THE PROBLEM: The required result is an exact copy of the lines from the one containing "Where should I" to the last line of the records, both ends included, without pictures.

INPUT FOR THIS TASK:

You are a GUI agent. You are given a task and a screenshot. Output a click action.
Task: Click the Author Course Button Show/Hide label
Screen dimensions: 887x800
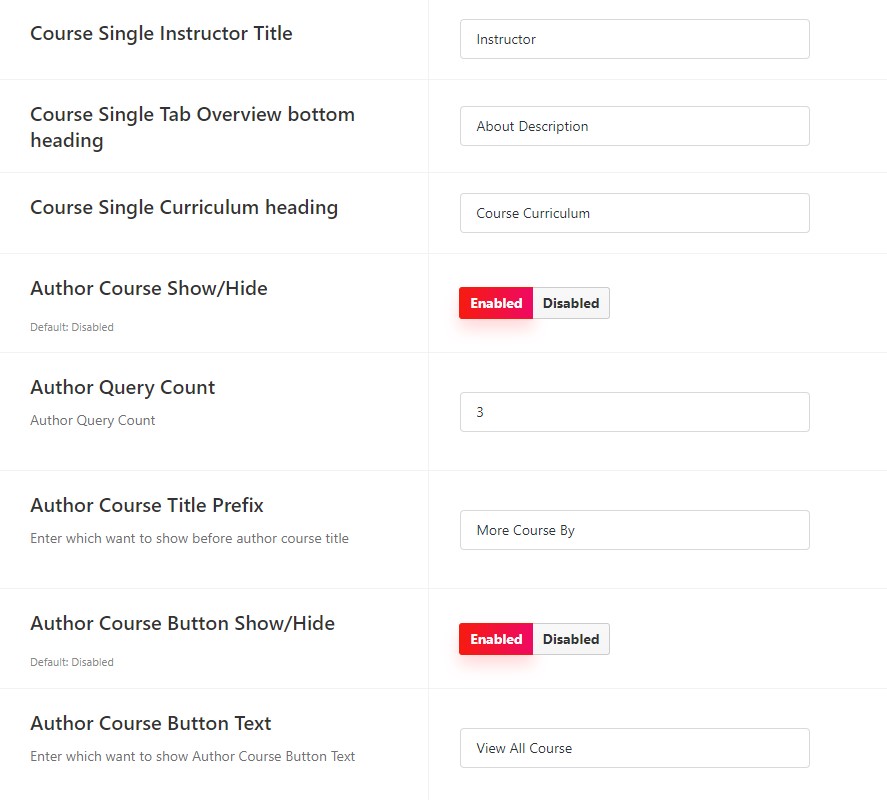pyautogui.click(x=182, y=623)
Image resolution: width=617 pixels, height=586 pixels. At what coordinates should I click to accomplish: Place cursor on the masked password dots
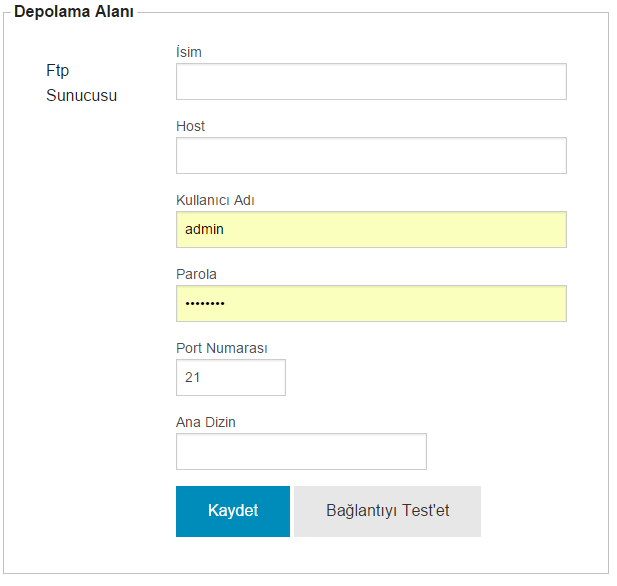[x=205, y=303]

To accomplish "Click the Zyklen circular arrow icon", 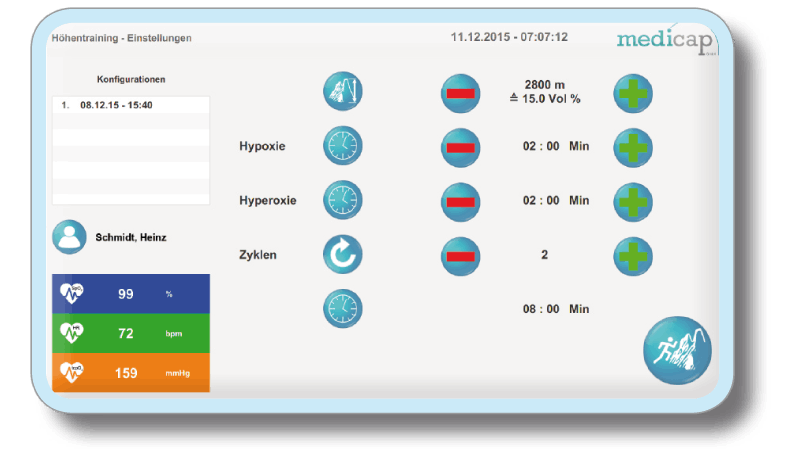I will pyautogui.click(x=342, y=254).
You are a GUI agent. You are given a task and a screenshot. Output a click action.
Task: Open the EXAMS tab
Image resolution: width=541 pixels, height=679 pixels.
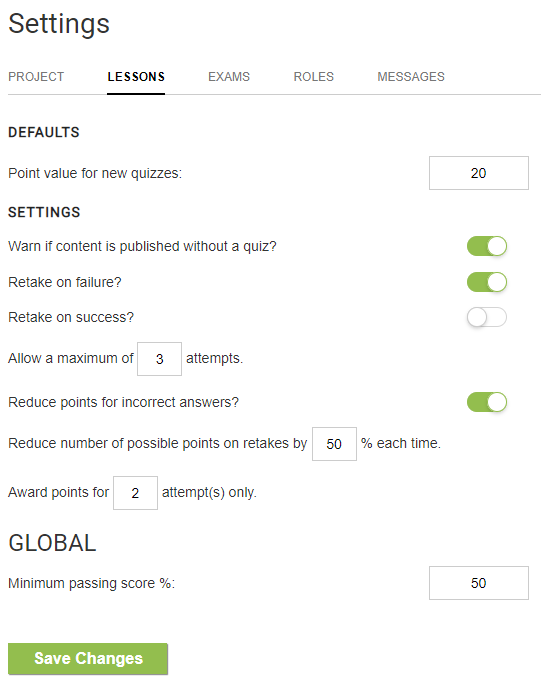229,77
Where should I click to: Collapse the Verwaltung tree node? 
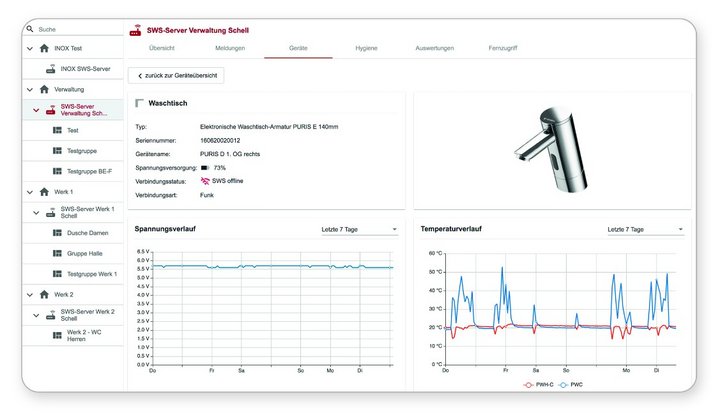click(30, 89)
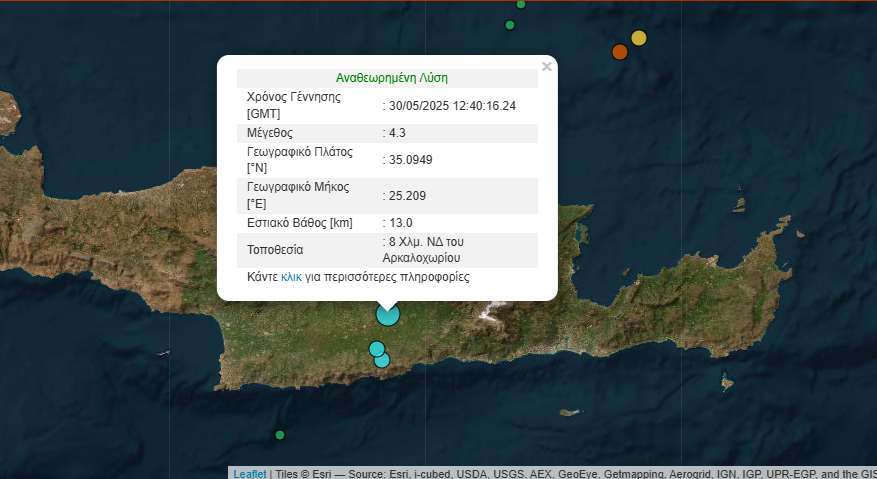
Task: Click the green marker south of Crete
Action: point(280,434)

RESULT OF THE TASK:
Where should I click to: Collapse the Verwaltung tree node? 
click(30, 89)
Task: Click the green marker south of Crete
Action: point(280,434)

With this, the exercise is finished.